◆ Task instructions ◆
Copy nothing but the lines below running from the line containing "For every named" through the line containing "User Experience (952, 1379)", both end lines included.

◆ Task material ◆
──────────────────────────────

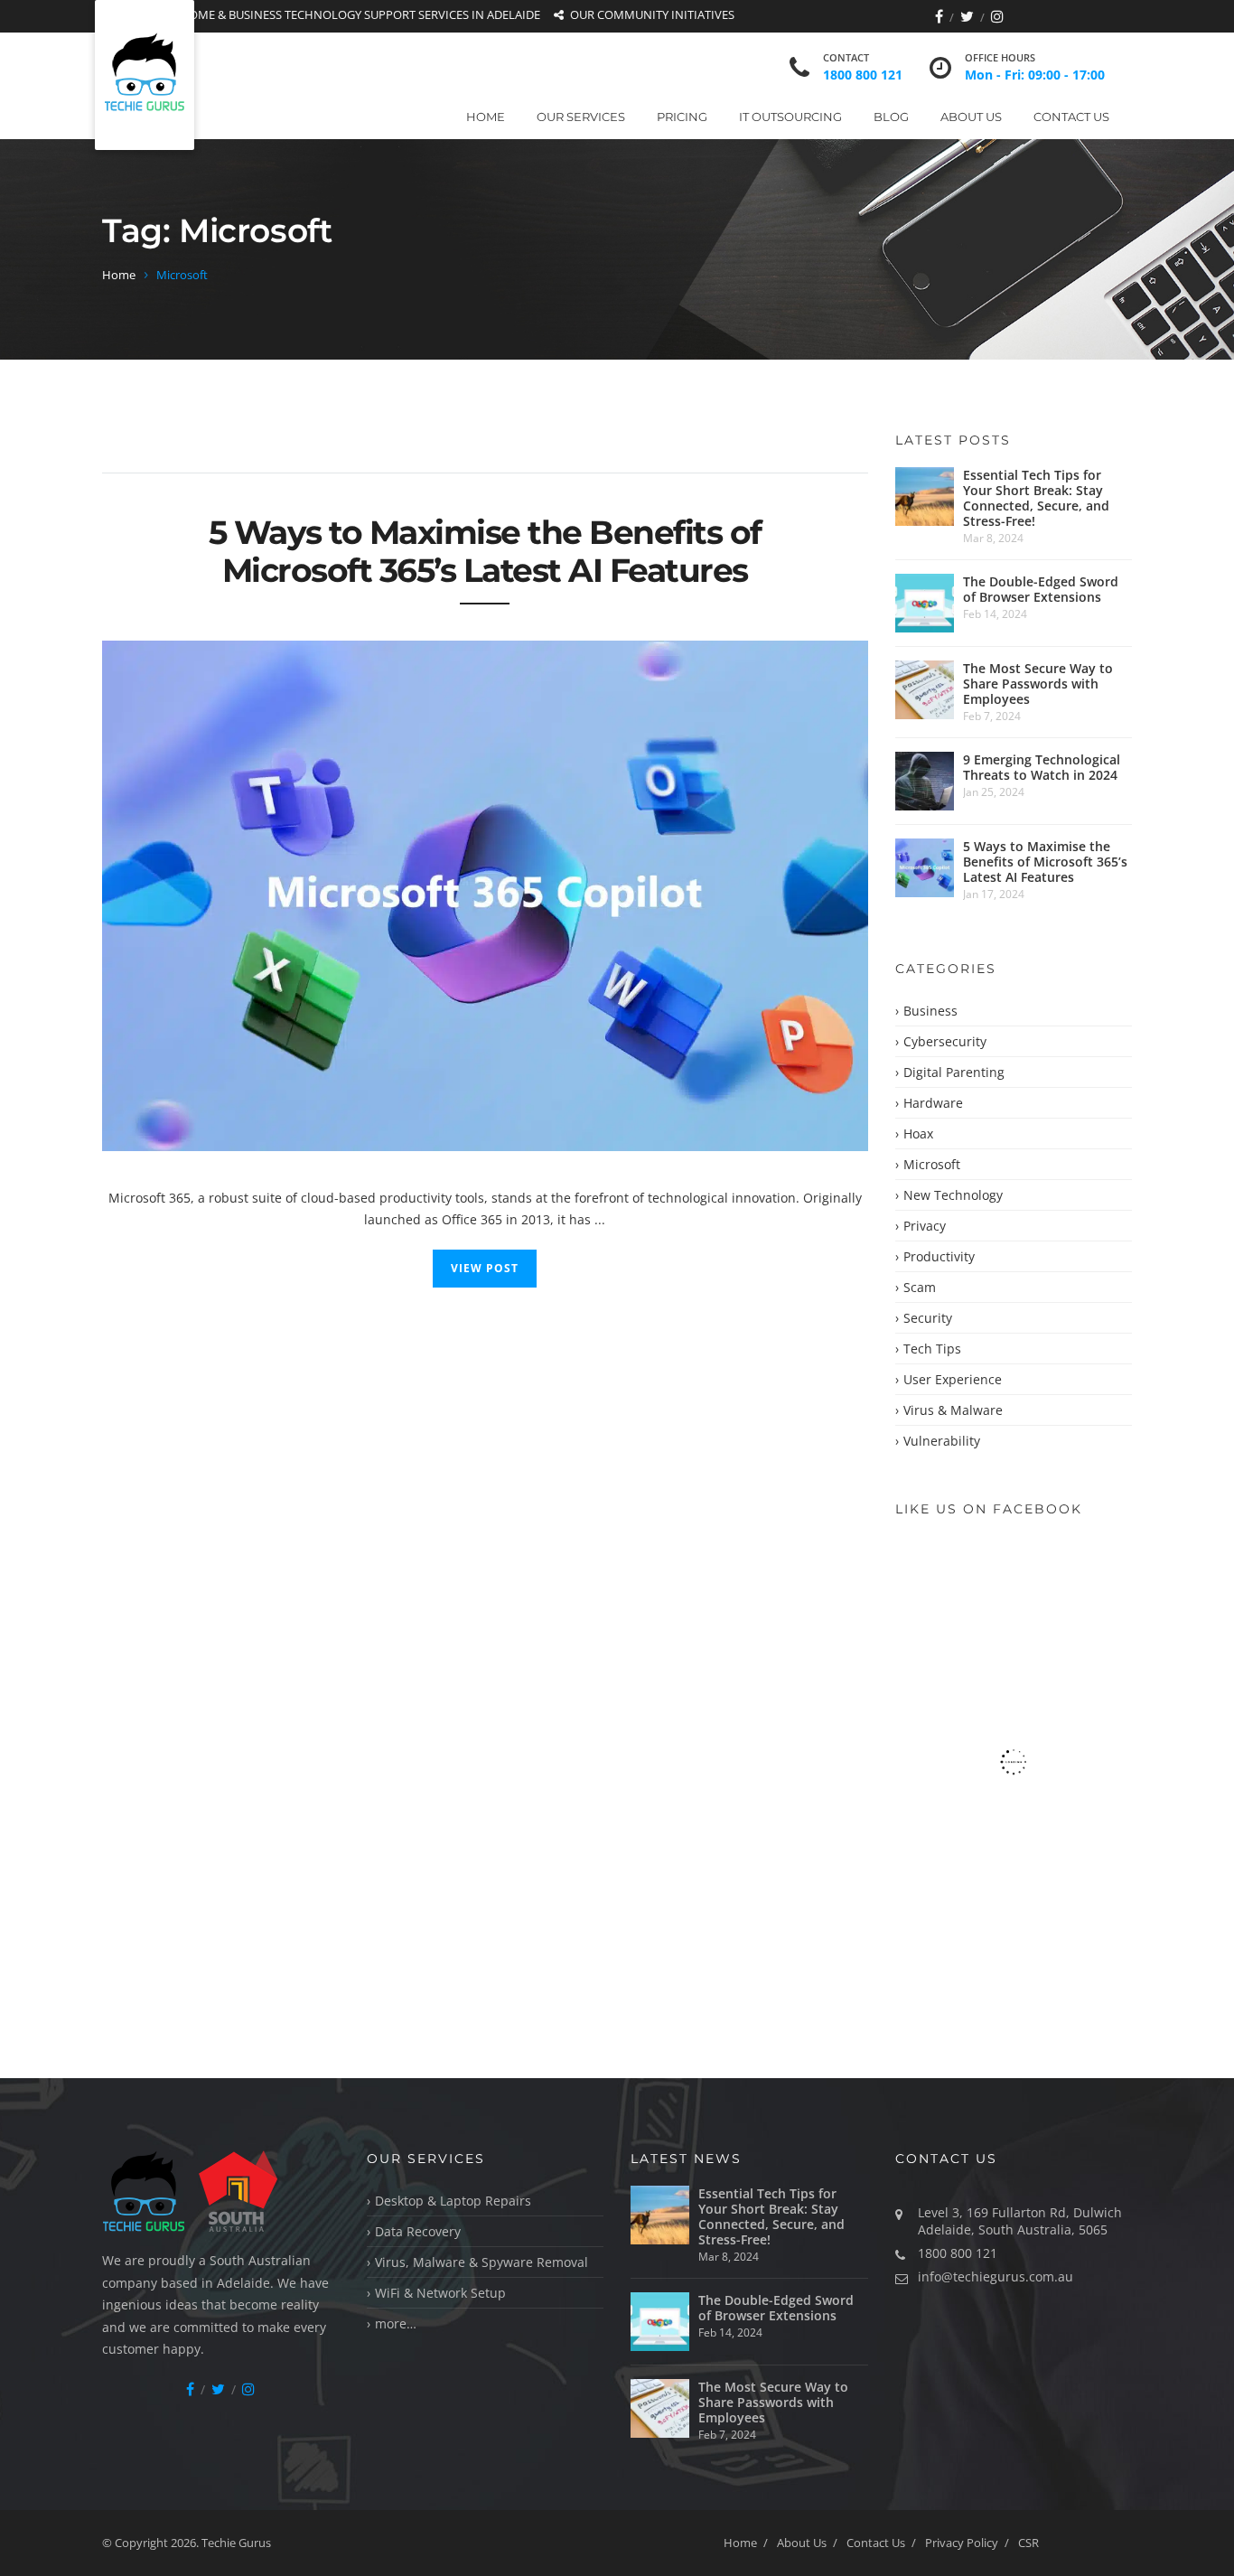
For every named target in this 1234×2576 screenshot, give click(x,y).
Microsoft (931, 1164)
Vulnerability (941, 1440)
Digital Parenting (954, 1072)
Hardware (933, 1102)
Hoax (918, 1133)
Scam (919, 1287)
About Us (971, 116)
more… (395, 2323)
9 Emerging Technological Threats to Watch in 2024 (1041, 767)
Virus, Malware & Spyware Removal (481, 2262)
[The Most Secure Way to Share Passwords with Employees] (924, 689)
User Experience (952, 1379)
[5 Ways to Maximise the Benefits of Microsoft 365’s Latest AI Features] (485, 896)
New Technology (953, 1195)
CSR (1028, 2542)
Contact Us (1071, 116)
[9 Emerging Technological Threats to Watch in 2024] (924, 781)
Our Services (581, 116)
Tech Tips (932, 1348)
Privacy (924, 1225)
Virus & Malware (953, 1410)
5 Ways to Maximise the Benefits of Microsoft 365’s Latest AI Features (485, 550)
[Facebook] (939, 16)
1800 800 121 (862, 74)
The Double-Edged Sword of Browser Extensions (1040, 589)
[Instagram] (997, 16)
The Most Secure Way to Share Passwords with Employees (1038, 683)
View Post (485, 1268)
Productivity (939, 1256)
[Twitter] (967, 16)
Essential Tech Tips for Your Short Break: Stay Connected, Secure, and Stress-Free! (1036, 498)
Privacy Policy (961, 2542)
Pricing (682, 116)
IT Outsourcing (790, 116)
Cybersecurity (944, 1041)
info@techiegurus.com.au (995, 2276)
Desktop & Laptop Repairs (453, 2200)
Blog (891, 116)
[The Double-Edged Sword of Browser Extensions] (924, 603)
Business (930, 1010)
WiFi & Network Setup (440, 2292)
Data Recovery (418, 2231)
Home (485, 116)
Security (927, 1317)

──────────────────────────────

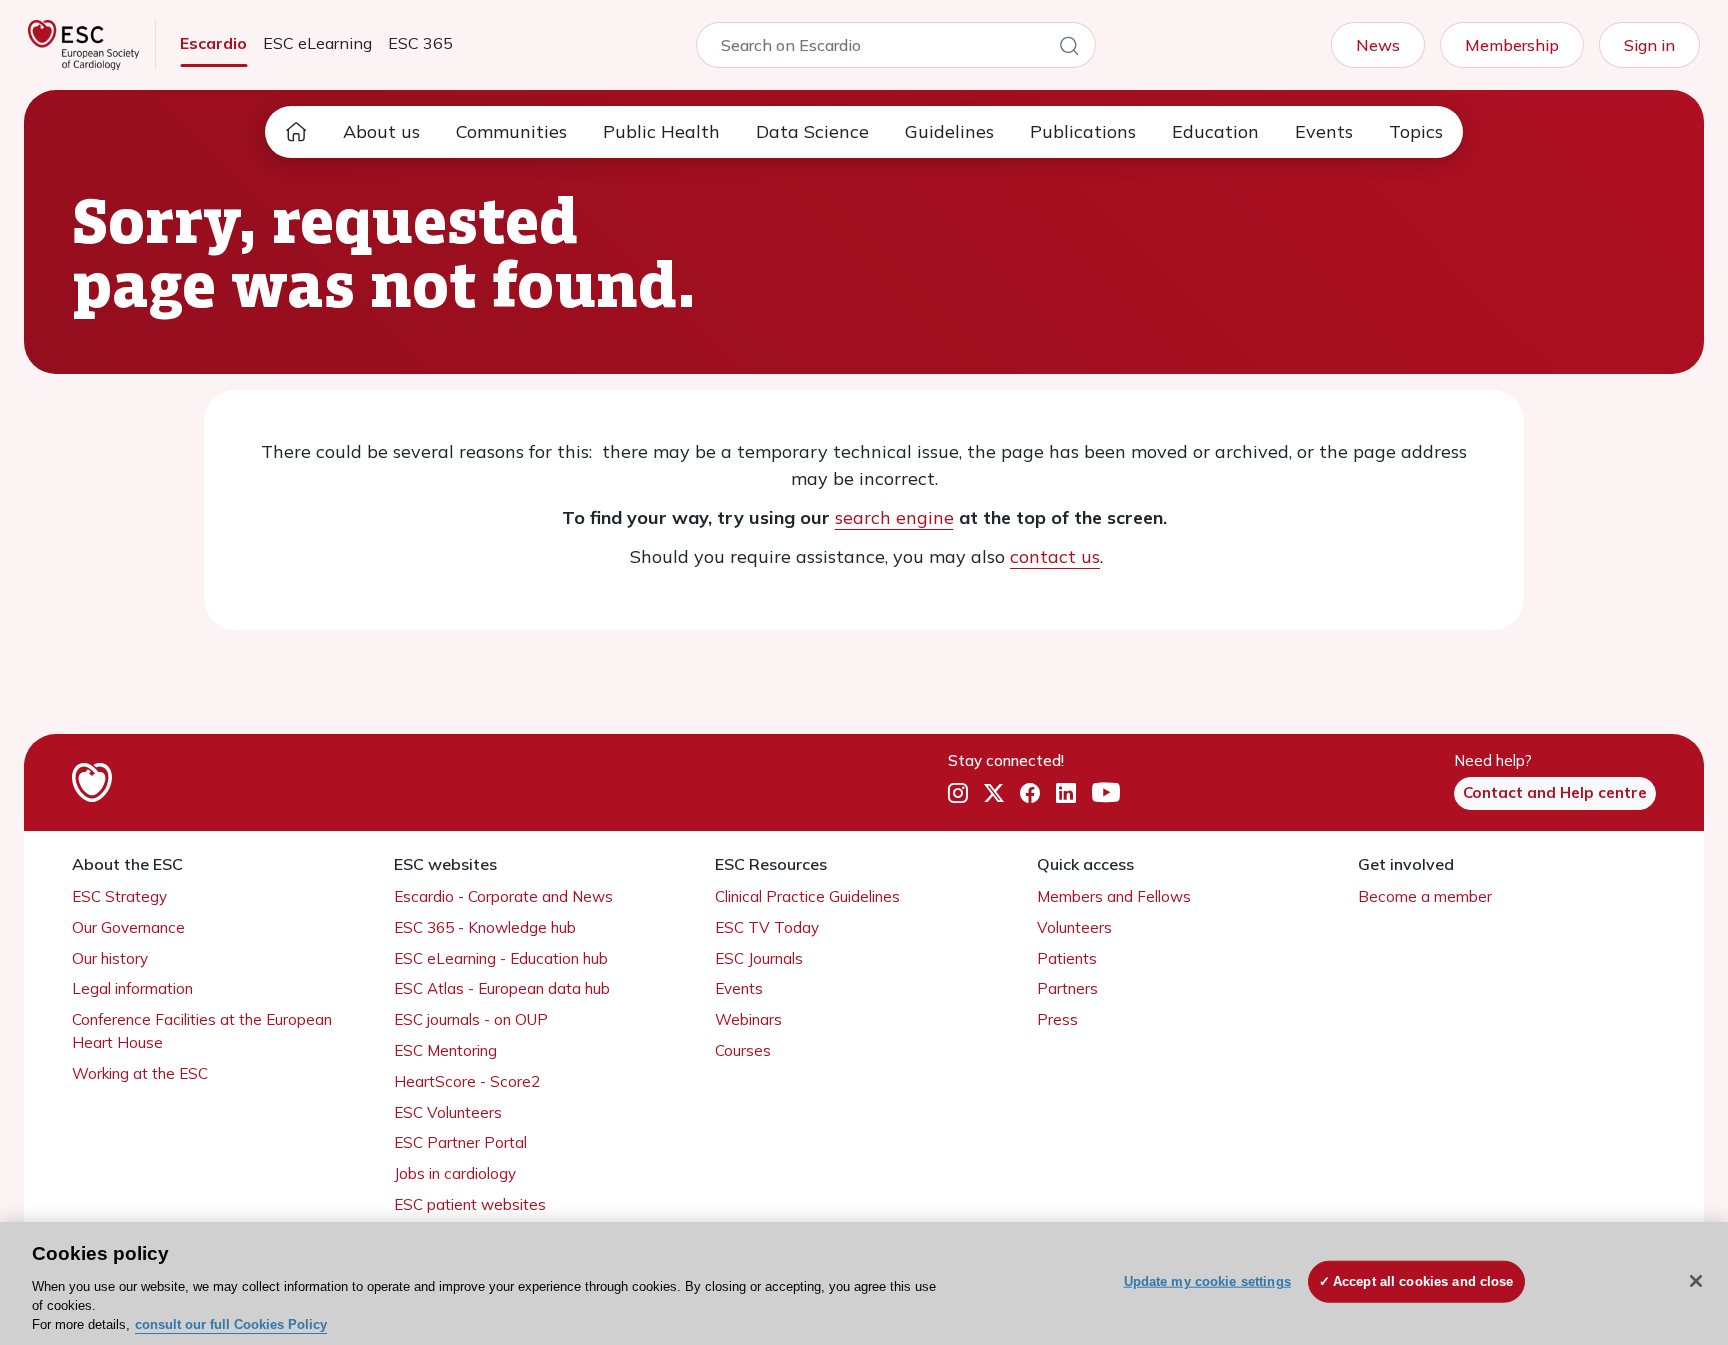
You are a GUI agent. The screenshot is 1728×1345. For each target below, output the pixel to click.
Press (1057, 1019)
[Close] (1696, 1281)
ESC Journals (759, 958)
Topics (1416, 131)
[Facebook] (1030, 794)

──────────────────────────────

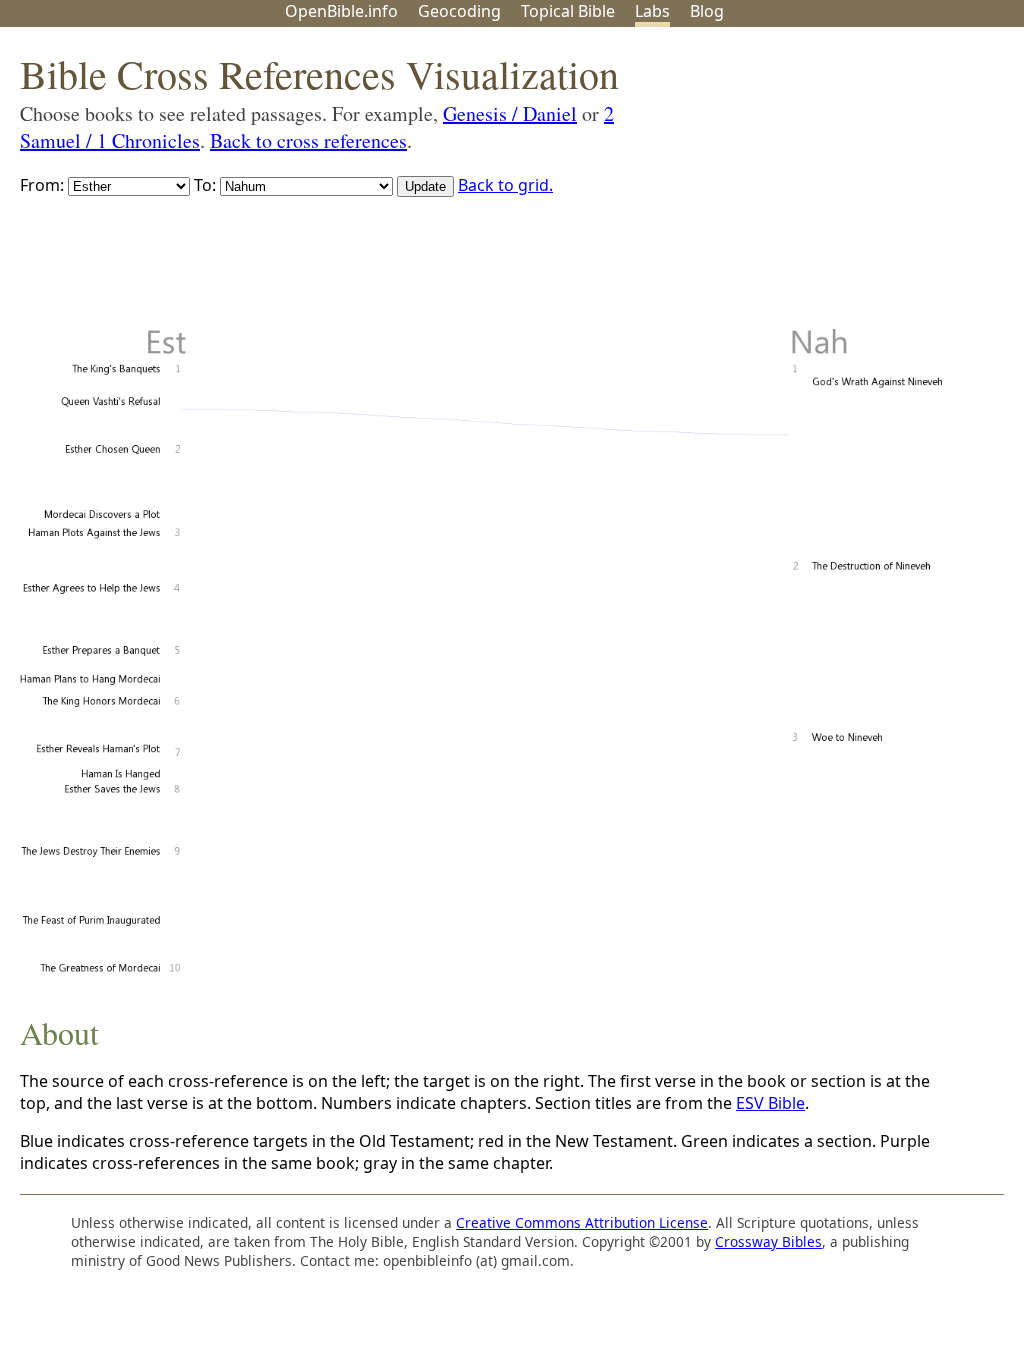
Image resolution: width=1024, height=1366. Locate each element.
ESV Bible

──────────────────────────────

◆ Result for this exercise ◆
For every named target in this 1234×2576 screenshot, give click(x,y).
Microsoft (931, 1164)
Vulnerability (941, 1440)
Digital Parenting (954, 1072)
Hardware (933, 1102)
Hoax (918, 1133)
Scam (919, 1287)
About Us (971, 116)
more… (395, 2323)
9 Emerging Technological Threats to Watch in 2024 (1041, 767)
Virus, Malware & Spyware Removal (481, 2262)
[The Most Secure Way to Share Passwords with Employees] (924, 689)
User Experience (952, 1379)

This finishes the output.